EXTRACTED MATERIAL:
----------

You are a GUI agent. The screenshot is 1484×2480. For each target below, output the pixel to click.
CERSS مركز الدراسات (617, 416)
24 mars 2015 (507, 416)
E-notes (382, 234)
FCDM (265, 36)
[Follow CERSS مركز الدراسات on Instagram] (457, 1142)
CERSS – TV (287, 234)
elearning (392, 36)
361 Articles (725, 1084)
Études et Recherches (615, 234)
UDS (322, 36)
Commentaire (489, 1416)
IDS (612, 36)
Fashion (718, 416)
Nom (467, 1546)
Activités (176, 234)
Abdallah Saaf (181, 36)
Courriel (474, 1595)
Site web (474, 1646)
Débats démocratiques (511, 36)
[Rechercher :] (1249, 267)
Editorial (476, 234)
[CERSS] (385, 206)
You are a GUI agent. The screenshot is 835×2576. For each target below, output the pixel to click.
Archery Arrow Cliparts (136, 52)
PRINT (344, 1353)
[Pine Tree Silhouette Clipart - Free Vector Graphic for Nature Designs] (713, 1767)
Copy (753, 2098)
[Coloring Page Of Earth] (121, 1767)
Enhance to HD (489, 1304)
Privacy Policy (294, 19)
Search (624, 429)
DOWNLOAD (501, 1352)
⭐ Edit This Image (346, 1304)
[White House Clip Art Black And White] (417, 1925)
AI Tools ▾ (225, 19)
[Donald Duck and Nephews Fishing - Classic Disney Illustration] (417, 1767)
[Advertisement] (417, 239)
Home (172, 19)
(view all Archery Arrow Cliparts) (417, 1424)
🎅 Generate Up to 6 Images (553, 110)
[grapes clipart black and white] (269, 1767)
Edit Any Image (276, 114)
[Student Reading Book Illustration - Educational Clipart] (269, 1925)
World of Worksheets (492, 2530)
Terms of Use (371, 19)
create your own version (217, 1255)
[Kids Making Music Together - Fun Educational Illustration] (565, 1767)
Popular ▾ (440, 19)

----------

REQUIREMENT:
The required answer is the count of lines in the listing that contain the word "output", with no other text.

RESPONSE BELOW:
2